Но все равно даже тогда ей не хватало его силуэта, если он не материализовывался в кровати рядом с ней. Как получалось, что из-за его отстраненности она только нуждалась в нем больше? Не была ли она жалкой – женщина под сорок, которая вела себя словно нервный подросток, расценивая исчезновения Джеда как отказы и отчаянно желая доказать, что достойна его общества? Как Ева ненавидела это в себе, эту истосковавшуюся по вниманию девочку, для которой никакая близость не могла отменить тех уроков нелюбви, которые так настойчиво преподавал ей отец.
В течение многих лет ее сыновья – их стычки, их домашние задания, их страдания от неподвластных Еве сил – полностью поглощали ее внимание. Кивки Джеда, его исчезновения она никогда не прощала, но накопительный эффект времени и повседневных забот отчасти походил на прощение. Евины мальчики составляли сущность ее дней, и за каждым часом таилась невозможная мольба о том, чтобы сыновья никогда ее не покинули.
И вот, словно некий демонический дух, желавший что-то доказать, ночью пятнадцатого ноября судьба исполнила Евино желание самым чудовищным способом. Обеими руками Ева ухватилась за четвертую койку, но Джед? Его трясущиеся пропитые кулаки не могли бороться с монстром. То-что-приходит утащило его в трясину. Джед больше не пытался выкарабкаться и вернуться домой. Его мастерскую заполнили пустые бутылки.

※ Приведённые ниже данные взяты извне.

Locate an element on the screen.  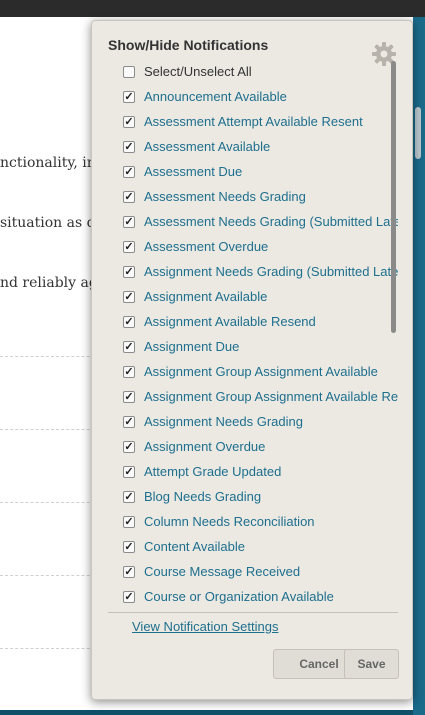
option-label: Announcement Available is located at coordinates (216, 96).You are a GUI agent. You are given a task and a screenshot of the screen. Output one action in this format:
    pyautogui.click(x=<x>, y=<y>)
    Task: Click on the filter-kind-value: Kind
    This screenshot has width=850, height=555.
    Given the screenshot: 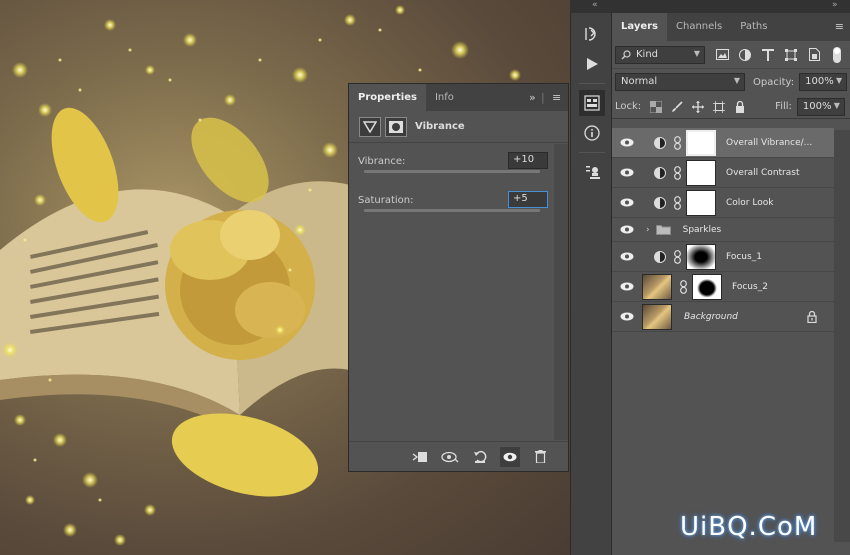 What is the action you would take?
    pyautogui.click(x=648, y=54)
    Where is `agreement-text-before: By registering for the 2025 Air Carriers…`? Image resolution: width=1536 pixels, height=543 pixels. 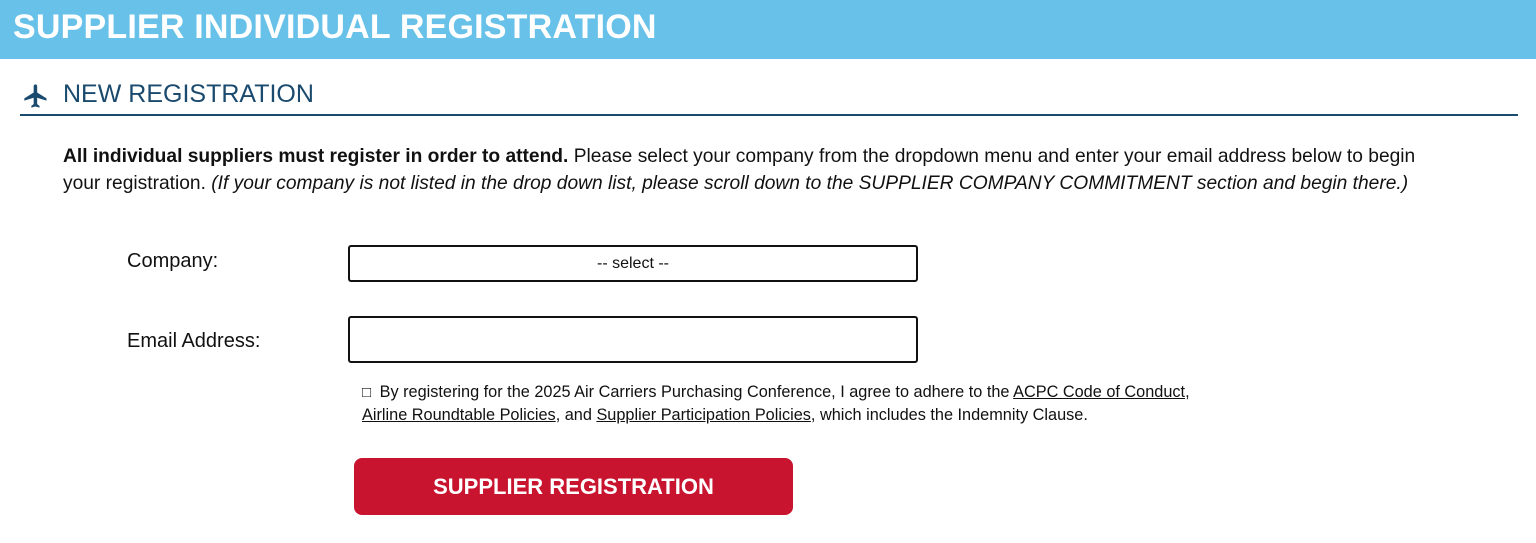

– Ты права, – сказал он однажды ночью. – Мне нужно уйти. Я уеду. Во всяком случае, на какое-то время.
И даже в тот момент ей хотелось закричать ему: «Уехать? Почему ты не хочешь бороться? Бороться за себя? Бороться за то, чтобы остаться со мной?»
Но, прожив полжизни, проведя 19 лет в браке, она хорошо знала мужа и совсем его не понимала. На этот раз кивнула Ева.